Single molecule sensing of amyloid-β aggregation by confined glass nanopores

Ru-Jia Yu ab, Si-Min Lu ab, Su-Wen Xu a, Yuan-Jie Li a, Qun Xu *c, Yi-Lun Ying *b and Yi-Tao Long *b
aSchool of Chemistry and Molecular Engineering, East China University of Science and Technology, Shanghai, 200237, P. R. China
bState Key Laboratory of Analytical Chemistry for Life Science, School of Chemistry and Chemical Engineering, Nanjing University, Nanjing 210023, P. R. China. E-mail: yilunying@nju.edu.cn; yitaolong@nju.edu.cn
cDepartment of Neurology, Renji Hospital, School of Medicine, Shanghai Jiao Tong University, Shanghai, 200127, P. R. China. E-mail: xuqun628@163.com

Received 2nd July 2019 , Accepted 4th October 2019

First published on 8th October 2019


Abstract

We have developed a glass nanopore based single molecule tool to investigate the dynamic oligomerization and aggregation process of Aβ1–42 peptides. The intrinsic differences in the molecular size and surface charge of amyloid aggregated states could be distinguished through single molecule induced characteristic current fluctuation. More importantly, our results reveal that the neurotoxic Aβ1–42 oligomer tends to adsorb onto the solid surface of nanopores, which may explain its instability and highly neurotoxic features.

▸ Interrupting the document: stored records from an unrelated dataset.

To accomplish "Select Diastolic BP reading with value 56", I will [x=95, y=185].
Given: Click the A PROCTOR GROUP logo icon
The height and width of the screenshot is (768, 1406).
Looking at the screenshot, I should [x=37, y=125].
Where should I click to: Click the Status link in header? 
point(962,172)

Alzheimer's disease (AD) is one of the most common types of neurodegenerative disease, affecting more than 50 million people all over the world.1 This disease causes specific pathological changes in the brain prior to cognitive impairment, usually with more than 10 years of a preclinical phase.2 One of the major pathological features of AD is the formation of neuritic plaques in the cerebral cortices, which mainly consist of amyloid β (Aβ) peptide of 39–43 amino acids in length.3,4 The Aβ peptides are generated from sequential proteolytic cleavage of amyloid precursor protein (APP) by using enzymes β-secretase and γ-secretase.5 Among them, Aβ1–42 and Aβ1–40 are the two major species of Aβ production, and the former species predominates in the neurotoxicity of neuritic plaques. It is known that soluble oligomers, not soluble monomers or insoluble fibrils, would disrupt long-term potentiation and directly induce cognitive impairment.6 Thus the oligomerization process of the Aβ1–42 peptide plays a significant role in AD development. Many techniques have been employed for the investigation of pathogenic oligomers, such as nuclear magnetic resonance (NMR) spectroscopy, transmission electron microscopy (TEM) and single-touch atomic force microscopy (AFM).7–9 It has been demonstrated that the large population of oligomers consists of Aβ1–42 pentamers/hexamers, with disc-shaped morphology of 10–15 nm width and 1.5–2.5 height, and a smaller proportion of pentamers/decamers with the same width and 3–5 nm height.10 However these methods could hardly monitor the dynamic aggregation of the Aβ1–42 peptide in aqueous solution at the single molecule level, much less the heterogeneity of small oligomers.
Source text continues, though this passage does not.